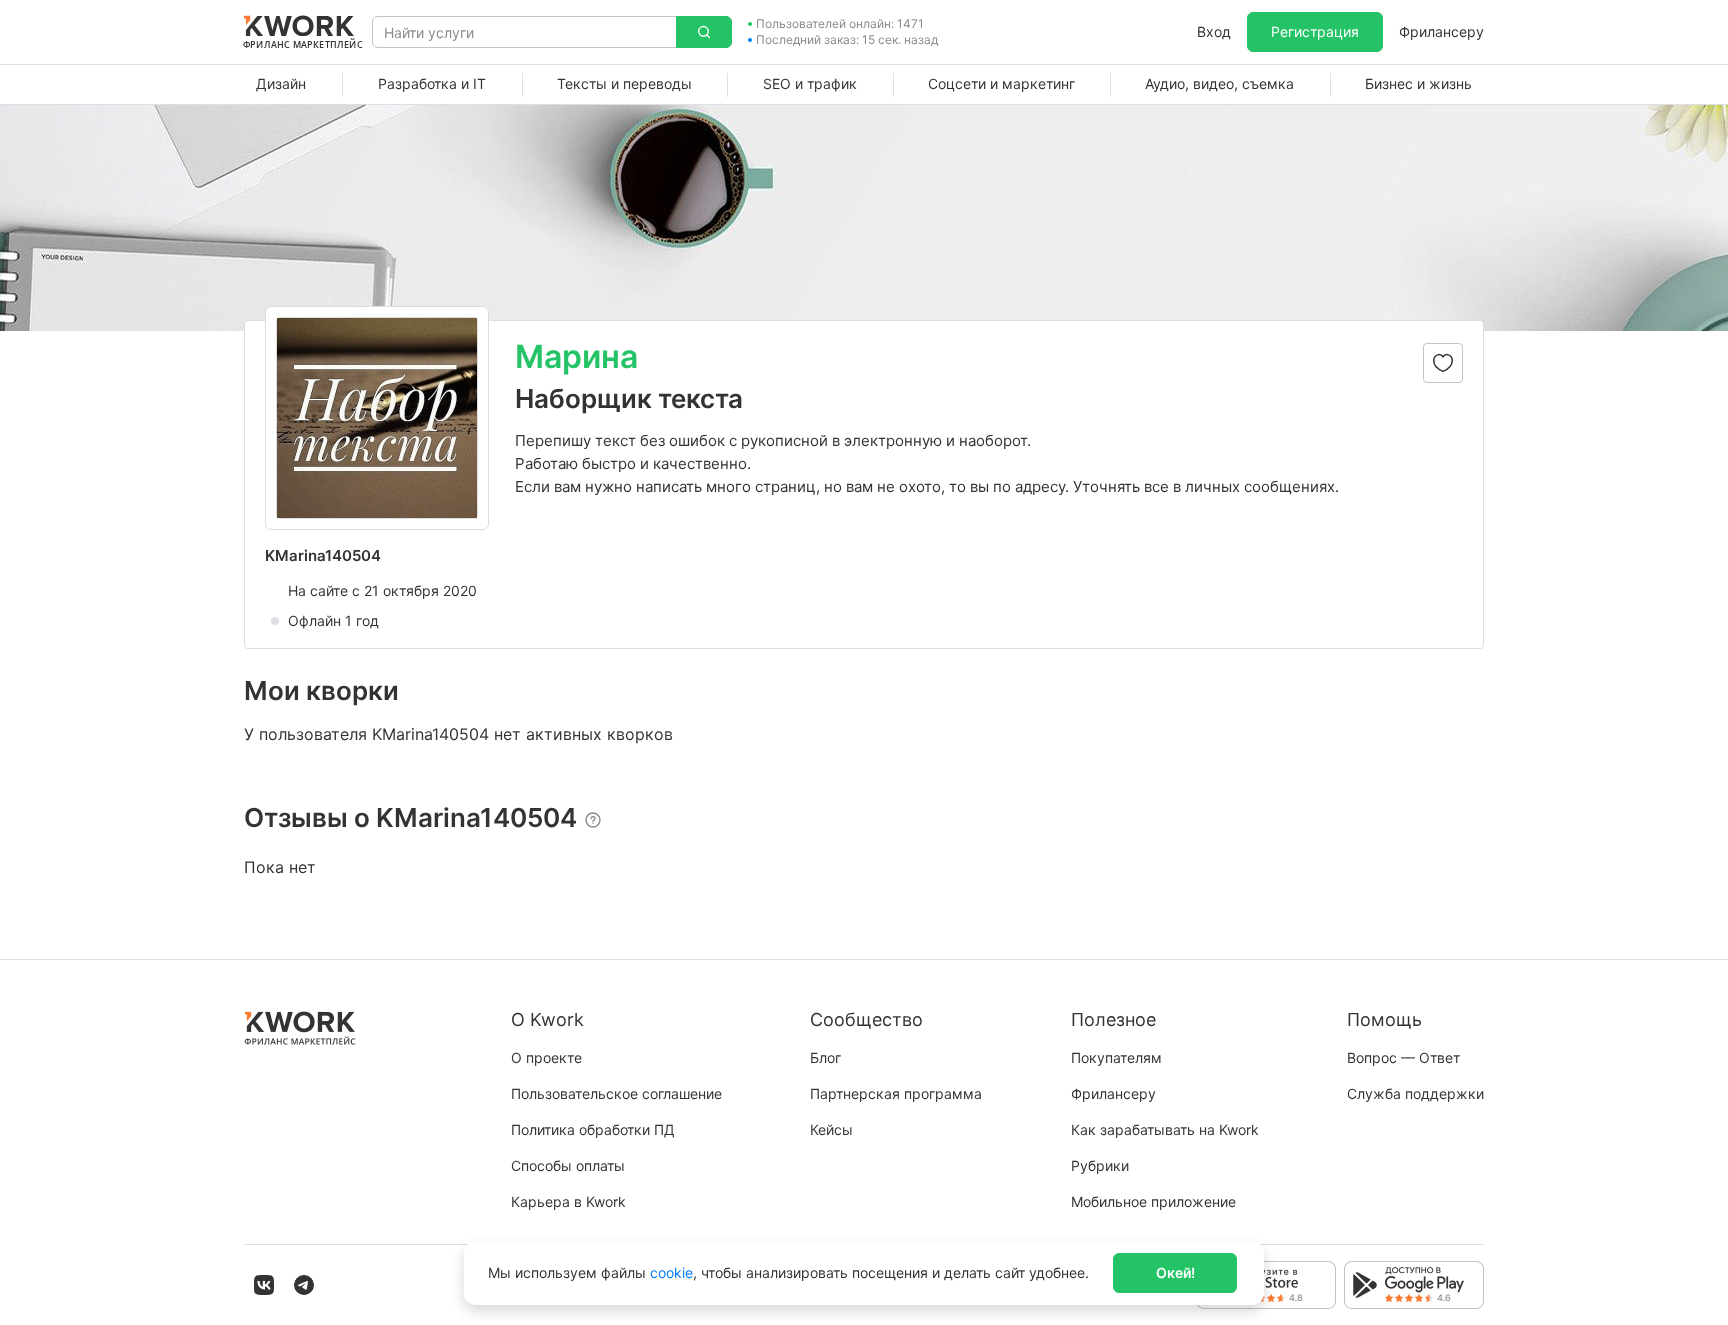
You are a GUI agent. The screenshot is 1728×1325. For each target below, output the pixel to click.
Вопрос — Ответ (1403, 1057)
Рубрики (1100, 1165)
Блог (825, 1057)
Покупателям (1116, 1057)
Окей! (1175, 1272)
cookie (671, 1272)
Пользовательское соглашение (616, 1093)
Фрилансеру (1441, 31)
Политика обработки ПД (593, 1129)
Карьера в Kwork (568, 1201)
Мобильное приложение (1153, 1201)
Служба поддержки (1415, 1093)
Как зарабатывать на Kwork (1165, 1129)
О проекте (546, 1057)
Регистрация (1315, 31)
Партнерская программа (896, 1093)
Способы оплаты (568, 1165)
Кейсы (831, 1129)
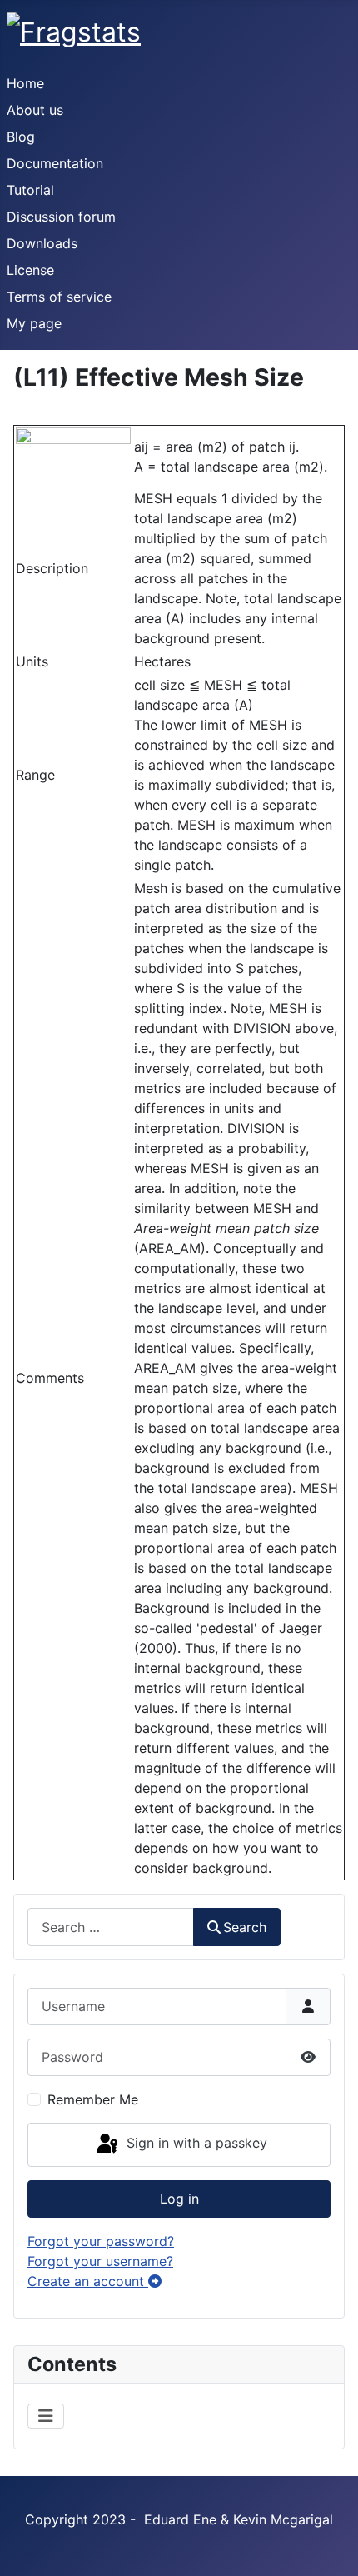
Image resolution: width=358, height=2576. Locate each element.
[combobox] (110, 1926)
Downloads (42, 243)
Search (244, 1927)
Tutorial (30, 190)
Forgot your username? (100, 2261)
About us (35, 110)
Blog (21, 136)
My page (34, 323)
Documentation (55, 163)
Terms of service (59, 296)
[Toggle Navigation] (45, 2416)
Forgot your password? (100, 2241)
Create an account (87, 2281)
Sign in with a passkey (194, 2143)
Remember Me (92, 2099)
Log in (179, 2198)
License (30, 270)
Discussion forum (61, 216)
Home (25, 83)
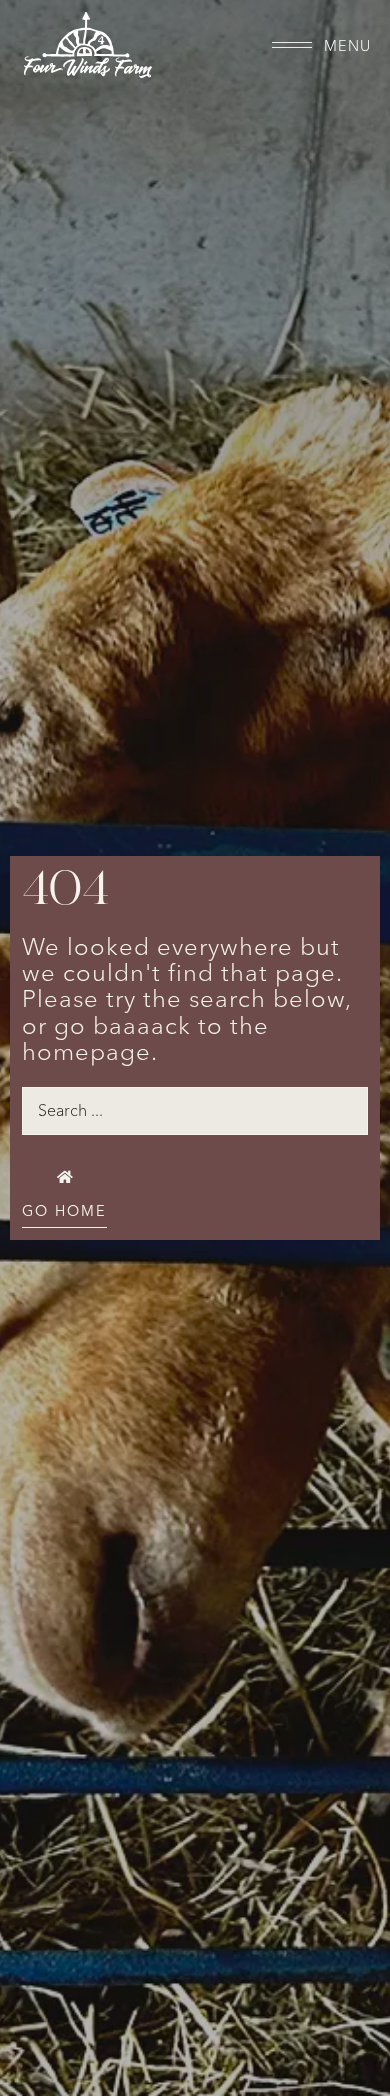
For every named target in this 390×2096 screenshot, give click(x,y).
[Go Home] (64, 1177)
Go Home (64, 1211)
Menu (347, 46)
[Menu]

# # # # # # #

▶ _ASSIGNED TASK_: Give only the count of lines in this material that contain the string "target".

▶ _FINAL ANSWER_: 2